Cryptococcosis is a fungal infection which has proven to be deadly to individuals living with the AIDS virus. Every year nearly one million people become infected with this particular fungal infection. Krysan who is a pediatric infectious diseases specialist said that Cryptococcosis can lead to meningitis. Meningitis is a life-threatening viral or bacterial infection, which inflames the covering of the brain and spinal cord.
Currently there are two expensive drugs which are being used to treat the fungal infection but are not readily available in developing countries. This drug combination is delivered by infusion through an injection directly into the blood stream. According to experts, 10 to 20 percent of patients who receive this treatment still die. In resource poor countries another drug is used which only slows the growth of the organism and results in a higher death rate.
Researchers tested the potential answer for Cryptococcosis and found favorable results. Tamoxifen is not a new drug; it has been successfully used for decades as a treatment for breast cancer. It is a generic drug, says Krysan which renders it inexpensive but with a number of important advantages such as it can be given to patients orally and gain access to the brain. Cryptococcosis ultimately infects the brain and the drug Tamoxifen very effectively crosses into the central nervous system and accumulates to levels above what is normally seen in the blood.
Krysan says the most effective treatment against fungal infection is the combination of the drug which used in resource poor countries to treat Cryptococcus and Tamoxifen. Both of the drugs are already approved so human trials of the combination therapy should take place in the near future.
Many people think HIV/AIDS is on the decline but that is not so, especially with the number of senior citizens who are testing positive for the disease.
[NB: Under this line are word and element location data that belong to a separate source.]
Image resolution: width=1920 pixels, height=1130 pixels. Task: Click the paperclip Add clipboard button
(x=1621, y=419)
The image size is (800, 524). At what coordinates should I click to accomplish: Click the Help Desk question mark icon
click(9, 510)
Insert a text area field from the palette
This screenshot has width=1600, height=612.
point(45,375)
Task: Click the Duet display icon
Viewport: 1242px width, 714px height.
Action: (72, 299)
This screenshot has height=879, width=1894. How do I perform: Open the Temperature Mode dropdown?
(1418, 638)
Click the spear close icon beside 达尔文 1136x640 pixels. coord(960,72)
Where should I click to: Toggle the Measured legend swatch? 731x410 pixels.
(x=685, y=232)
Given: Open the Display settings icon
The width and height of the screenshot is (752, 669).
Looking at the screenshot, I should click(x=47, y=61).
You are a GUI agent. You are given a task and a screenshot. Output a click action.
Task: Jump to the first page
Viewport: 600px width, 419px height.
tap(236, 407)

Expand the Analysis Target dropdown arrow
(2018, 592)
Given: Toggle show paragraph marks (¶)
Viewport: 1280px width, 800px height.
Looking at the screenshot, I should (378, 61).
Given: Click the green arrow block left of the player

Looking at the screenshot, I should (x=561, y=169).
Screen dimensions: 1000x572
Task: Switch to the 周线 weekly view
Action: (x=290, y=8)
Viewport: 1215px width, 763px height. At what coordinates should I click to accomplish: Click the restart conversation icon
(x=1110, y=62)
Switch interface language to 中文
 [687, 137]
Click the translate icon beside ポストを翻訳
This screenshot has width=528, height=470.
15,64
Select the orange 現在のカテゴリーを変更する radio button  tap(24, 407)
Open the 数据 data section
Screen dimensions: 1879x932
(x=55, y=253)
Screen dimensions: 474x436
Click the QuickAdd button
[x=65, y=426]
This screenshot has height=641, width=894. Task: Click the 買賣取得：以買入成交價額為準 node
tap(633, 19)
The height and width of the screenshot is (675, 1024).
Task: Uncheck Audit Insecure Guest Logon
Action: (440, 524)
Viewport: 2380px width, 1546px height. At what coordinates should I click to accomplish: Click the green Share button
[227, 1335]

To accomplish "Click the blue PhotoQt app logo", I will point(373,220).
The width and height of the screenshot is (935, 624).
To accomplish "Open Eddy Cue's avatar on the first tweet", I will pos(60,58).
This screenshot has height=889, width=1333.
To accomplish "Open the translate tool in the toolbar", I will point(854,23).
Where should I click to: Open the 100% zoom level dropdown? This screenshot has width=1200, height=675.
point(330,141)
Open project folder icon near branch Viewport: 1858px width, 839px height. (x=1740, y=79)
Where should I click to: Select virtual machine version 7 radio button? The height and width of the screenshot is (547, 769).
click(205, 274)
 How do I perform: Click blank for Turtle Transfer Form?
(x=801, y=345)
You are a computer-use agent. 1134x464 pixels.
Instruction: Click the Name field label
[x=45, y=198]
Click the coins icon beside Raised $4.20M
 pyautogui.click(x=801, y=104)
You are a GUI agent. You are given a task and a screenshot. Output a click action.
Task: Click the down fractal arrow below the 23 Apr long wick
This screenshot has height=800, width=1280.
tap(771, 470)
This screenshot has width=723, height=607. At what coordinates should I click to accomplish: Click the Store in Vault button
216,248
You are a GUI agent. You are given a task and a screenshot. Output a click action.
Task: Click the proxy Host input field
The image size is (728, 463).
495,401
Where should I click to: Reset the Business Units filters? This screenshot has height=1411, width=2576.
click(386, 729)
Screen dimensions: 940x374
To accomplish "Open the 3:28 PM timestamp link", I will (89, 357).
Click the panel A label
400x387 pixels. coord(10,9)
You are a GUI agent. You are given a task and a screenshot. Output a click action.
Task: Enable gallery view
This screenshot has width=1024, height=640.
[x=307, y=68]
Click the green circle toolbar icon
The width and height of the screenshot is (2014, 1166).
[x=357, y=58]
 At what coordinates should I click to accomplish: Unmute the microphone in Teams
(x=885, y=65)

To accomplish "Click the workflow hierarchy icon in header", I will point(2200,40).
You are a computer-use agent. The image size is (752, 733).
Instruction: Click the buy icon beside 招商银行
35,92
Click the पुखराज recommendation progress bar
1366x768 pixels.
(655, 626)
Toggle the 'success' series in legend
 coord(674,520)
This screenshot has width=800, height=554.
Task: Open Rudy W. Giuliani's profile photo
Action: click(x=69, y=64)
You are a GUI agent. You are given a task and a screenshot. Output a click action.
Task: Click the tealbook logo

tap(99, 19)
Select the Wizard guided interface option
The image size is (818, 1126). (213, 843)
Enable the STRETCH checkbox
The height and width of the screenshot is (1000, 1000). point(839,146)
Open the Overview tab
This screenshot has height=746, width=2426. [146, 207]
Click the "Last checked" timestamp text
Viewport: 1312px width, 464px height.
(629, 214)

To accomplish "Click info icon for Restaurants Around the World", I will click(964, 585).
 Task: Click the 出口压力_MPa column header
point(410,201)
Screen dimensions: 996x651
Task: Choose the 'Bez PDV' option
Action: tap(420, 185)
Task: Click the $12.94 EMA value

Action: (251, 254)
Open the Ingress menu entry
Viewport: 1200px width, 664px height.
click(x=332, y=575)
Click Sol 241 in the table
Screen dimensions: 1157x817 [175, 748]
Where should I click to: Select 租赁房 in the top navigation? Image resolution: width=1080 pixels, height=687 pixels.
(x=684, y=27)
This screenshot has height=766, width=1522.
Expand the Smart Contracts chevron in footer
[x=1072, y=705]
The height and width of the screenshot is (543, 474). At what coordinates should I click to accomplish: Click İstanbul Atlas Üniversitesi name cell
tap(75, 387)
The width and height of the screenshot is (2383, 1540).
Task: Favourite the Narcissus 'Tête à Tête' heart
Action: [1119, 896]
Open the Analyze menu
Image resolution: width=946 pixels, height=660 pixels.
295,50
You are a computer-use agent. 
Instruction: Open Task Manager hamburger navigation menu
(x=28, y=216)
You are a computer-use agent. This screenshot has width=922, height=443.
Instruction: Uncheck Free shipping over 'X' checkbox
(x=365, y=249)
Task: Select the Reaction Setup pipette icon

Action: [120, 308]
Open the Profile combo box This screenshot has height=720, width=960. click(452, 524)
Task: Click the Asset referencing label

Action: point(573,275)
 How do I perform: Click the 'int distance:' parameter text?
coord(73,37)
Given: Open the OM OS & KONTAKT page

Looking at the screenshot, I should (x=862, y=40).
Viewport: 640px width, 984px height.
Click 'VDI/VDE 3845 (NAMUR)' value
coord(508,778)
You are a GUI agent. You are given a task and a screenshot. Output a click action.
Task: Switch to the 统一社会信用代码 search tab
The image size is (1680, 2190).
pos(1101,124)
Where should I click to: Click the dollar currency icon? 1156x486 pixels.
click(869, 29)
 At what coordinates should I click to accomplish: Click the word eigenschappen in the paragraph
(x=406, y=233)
More seniors are joining the dating scene which unfortunately has caused an increase in the number of cases which have sparked. This strengthens the need for sexual health education across all ages.
For those that have already contracted the disease can always turn to Positive Singles, an online community, to find dates as well as information on living with HIV/AIDS. This online site is loaded with information to assist singles who have been identified HIV positive with dating and other social concerns. There is no known cure to date but there is a community of people who are successfully living with the disease.
Gerard Yetman, executive director of the AIDS Committee of Newfoundland and Labrador said the number of seniors who are testing positive for the AIDS virus is steadily increasing. Yetman does not attribute the increase to seniors unwilling to learn about the disease as much as he does to the physicians who are uncomfortable addressing it with senior citizens.
Yetman said they had a senior who reported going to his family doctor to receive a HIV test and was told he was not in a risk category. This alone, says Yetman, increases the risk of the virus being spread. If people are not getting tested they may have contracted the disease and unknowingly transferred it to a partner.
With people living longer these days there are a lot of people who are looking for companionship. As a result Yetman and his committee believe sexually active heterosexuals are the new at-risk category for HIV/AIDS infections. Hence tests along with education should be more easily attainable.
The good news for positive singles that have already contracted the virus is the drug Tamoxifen which is currently used to treat breast cancer may soon help patients with HIV/AIDS. The new use for this drug may be a defense against a lethal fungal infection that is known in the HIV/AIDS community to kill more patients than tuberculosis.